2.Artificial Intelligence in Andrology: From Semen Analysis to Image Diagnostics
Ramy Abou GHAYDA ; Rossella CANNARELLA ; Aldo E. CALOGERO ; Rupin SHAH ; Amarnath RAMBHATLA ; Wael ZOHDY ; Parviz KAVOUSSI ; Tomer AVIDOR-REISS ; Florence BOITRELLE ; Taymour MOSTAFA ; Ramadan SALEH ; Tuncay TOPRAK ; Ponco BIROWO ; Gianmaria SALVIO ; Gokhan CALIK ; Shinnosuke KURODA ; Raneen Sawaid KAIYAL ; Imad ZIOUZIOU ; Andrea CRAFA ; Nguyen Ho Vinh PHUOC ; Giorgio I. RUSSO ; Damayanthi DURAIRAJANAYAGAM ; Manaf AL-HASHIMI ; Taha Abo-Almagd Abdel-Meguid HAMODA ; Germar-Michael PINGGERA ; Ricky ADRIANSJAH ; Israel Maldonado ROSAS ; Mohamed ARAFA ; Eric CHUNG ; Widi ATMOKO ; Lucia ROCCO ; Haocheng LIN ; Eric HUYGHE ; Priyank KOTHARI ; Jesus Fernando Solorzano VAZQUEZ ; Fotios DIMITRIADIS ; Nicolas GARRIDO ; Sheryl HOMA ; Marco FALCONE ; Marjan SABBAGHIAN ; Hussein KANDIL ; Edmund KO ; Marlon MARTINEZ ; Quang NGUYEN ; Ahmed M. HARRAZ ; Ege Can SEREFOGLU ; Vilvapathy Senguttuvan KARTHIKEYAN ; Dung Mai Ba TIEN ; Sunil JINDAL ; Sava MICIC ; Marina BELLAVIA ; Hamed ALALI ; Nazim GHERABI ; Sheena LEWIS ; Hyun Jun PARK ; Mara SIMOPOULOU ; Hassan SALLAM ; Liliana RAMIREZ ; Giovanni COLPI ; Ashok AGARWAL ;
The World Journal of Men's Health 2024;42(1):39-61
Artificial intelligence (AI) in medicine has gained a lot of momentum in the last decades and has been applied to various fields of medicine.

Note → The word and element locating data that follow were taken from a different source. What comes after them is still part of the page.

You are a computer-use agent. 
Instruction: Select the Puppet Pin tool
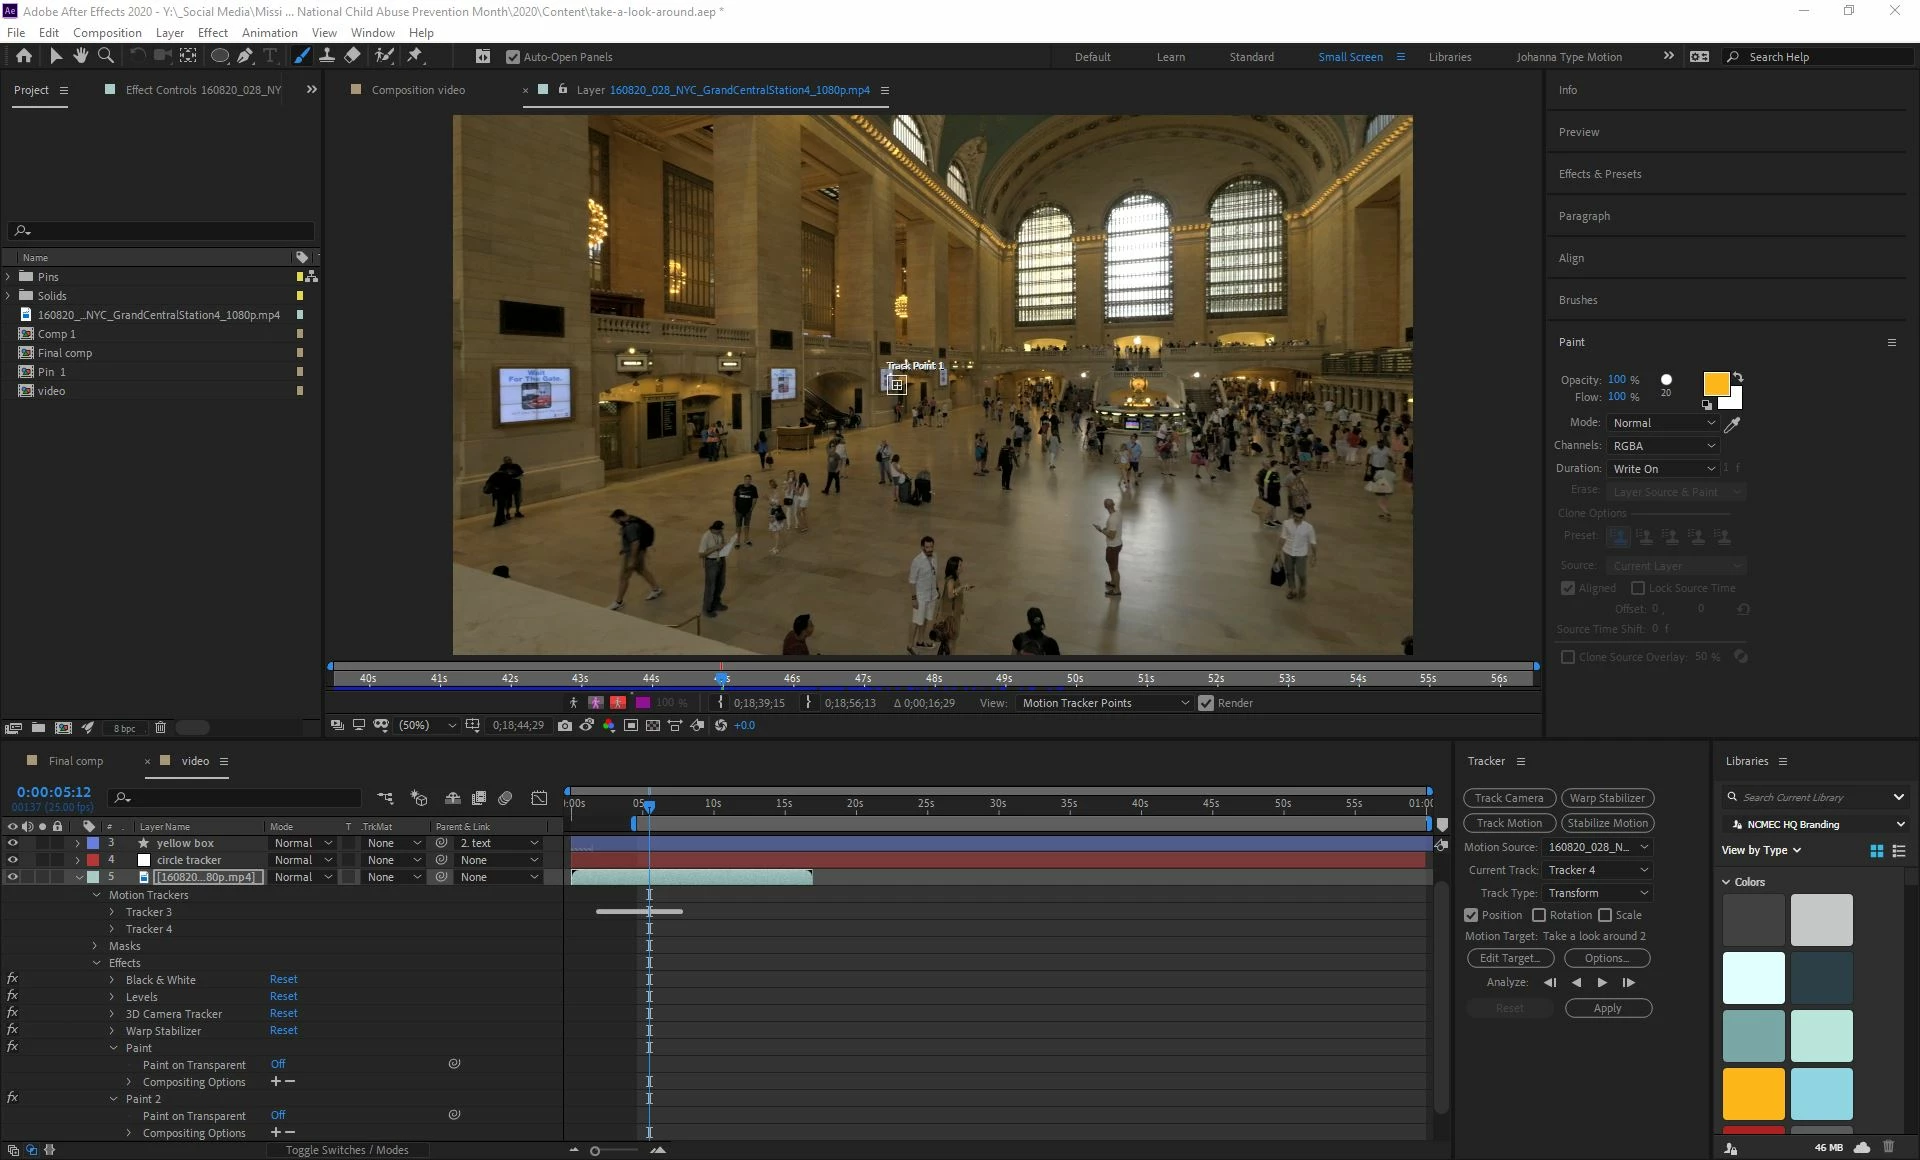coord(415,56)
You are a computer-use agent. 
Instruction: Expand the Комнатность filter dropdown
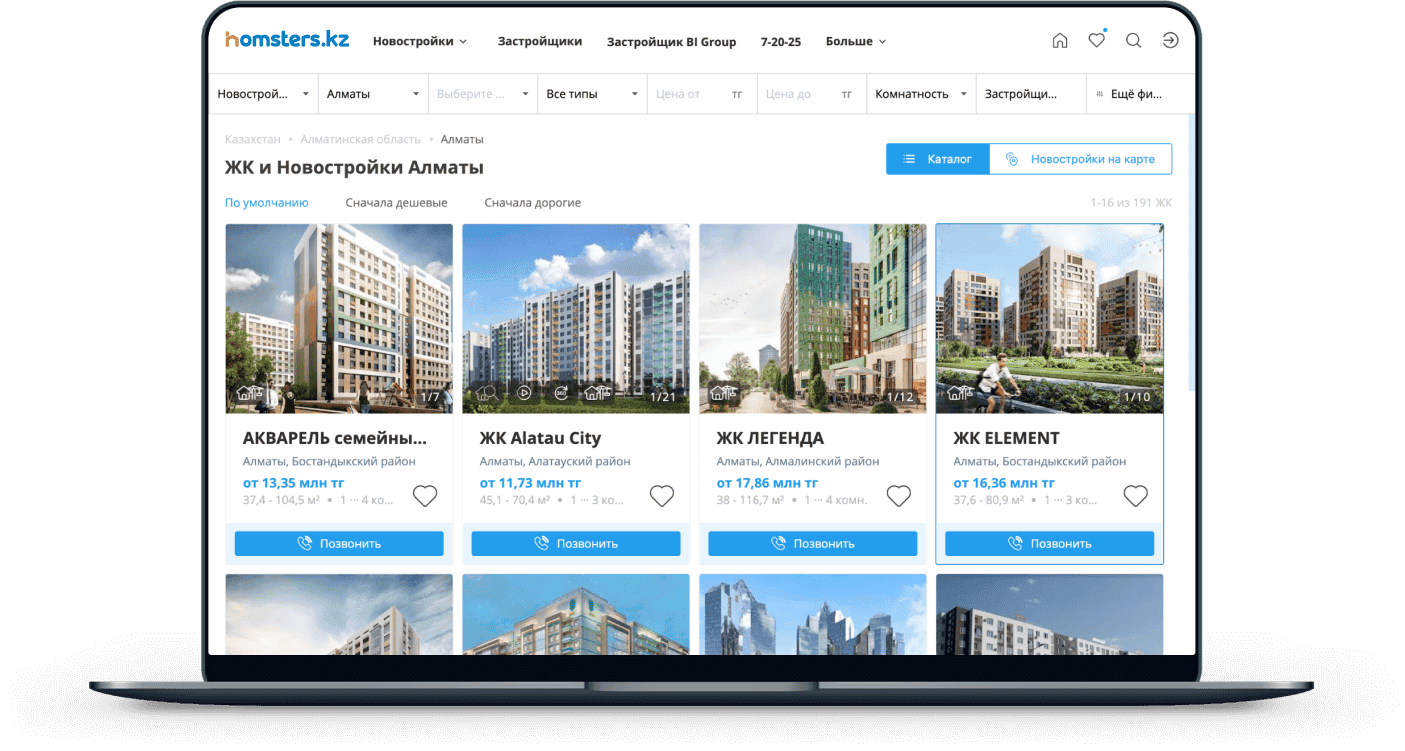[920, 94]
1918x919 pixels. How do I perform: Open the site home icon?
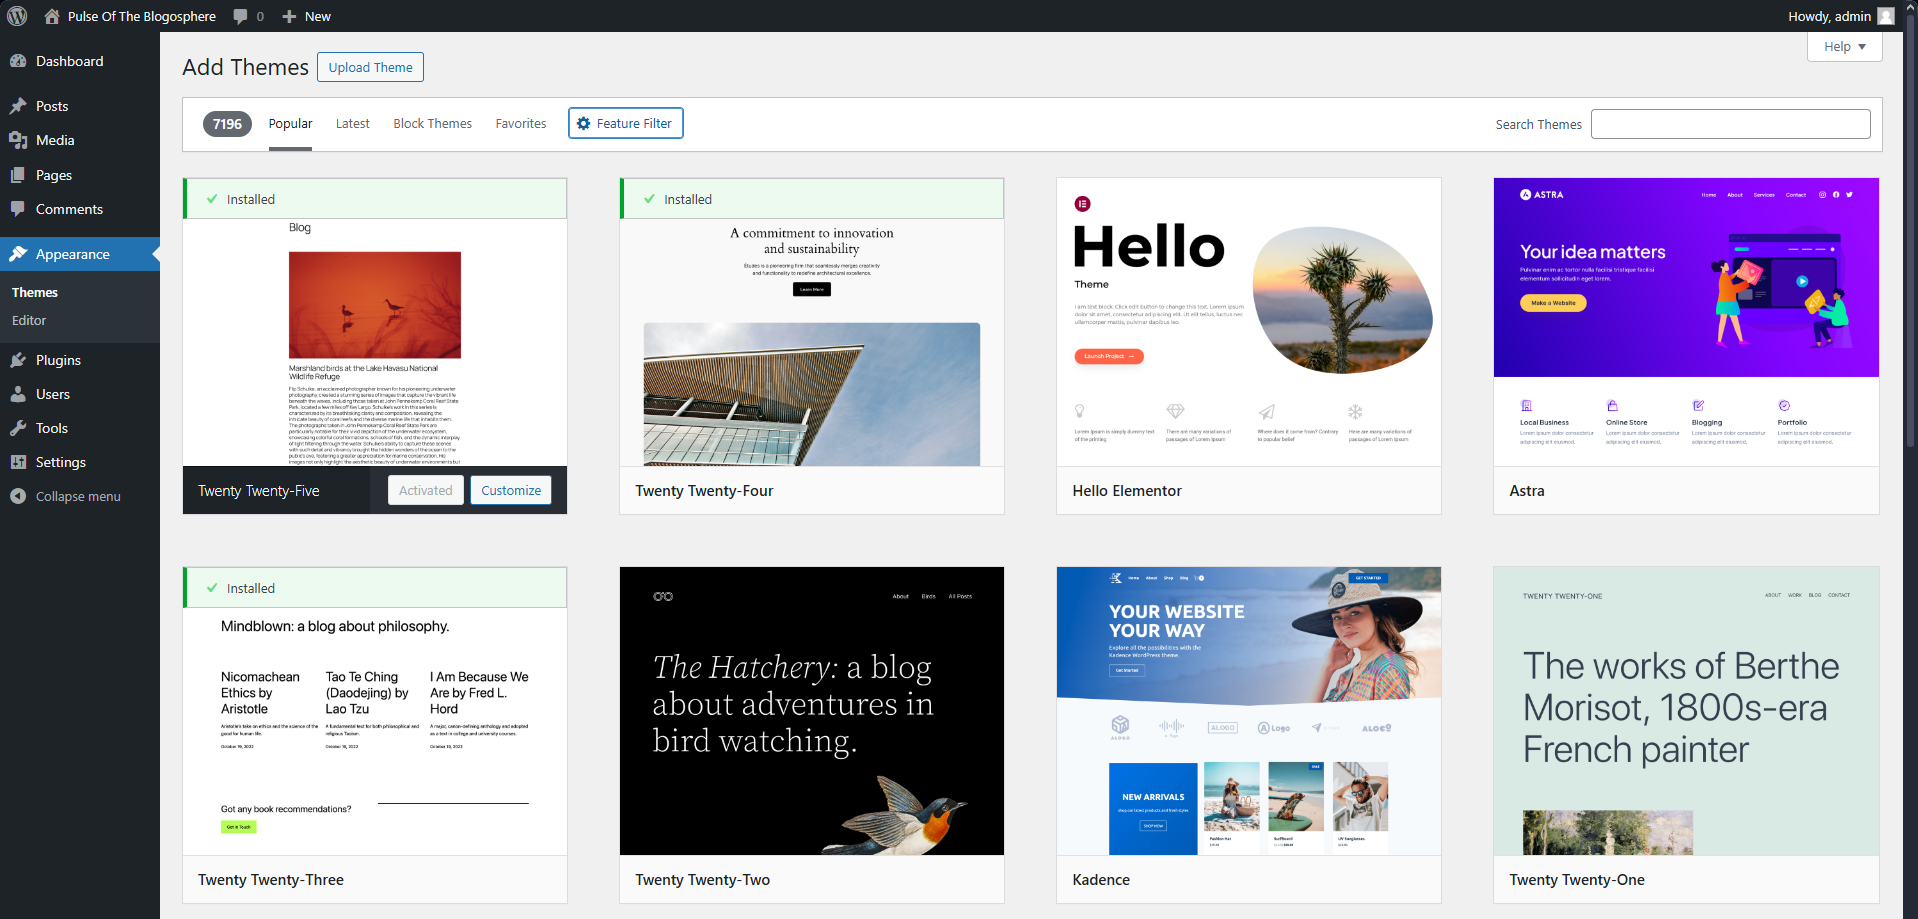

Advances in computer science, medical informatics, robotics, and the need for personalized medicine have facilitated the role of AI in modern healthcare. Similarly, as in other fields, AI applications, such as machine learning, artificial neural networks, and deep learning, have shown great potential in andrology and reproductive medicine. AI-based tools are poised to become valuable assets with abilities to support and aid in diagnosing and treating male infertility, and in improving the accuracy of patient care. These automated, AI-based predictions may offer consistency and efficiency in terms of time and cost in infertility research and clinical management. In andrology and reproductive medicine, AI has been used for objective sperm, oocyte, and embryo selection, prediction of surgical outcomes, cost-effective assessment, development of robotic surgery, and clinical decision-making systems. In the future, better integration and implementation of AI into medicine will undoubtedly lead to pioneering evidence-based breakthroughs and the reshaping of andrology and reproductive medicine.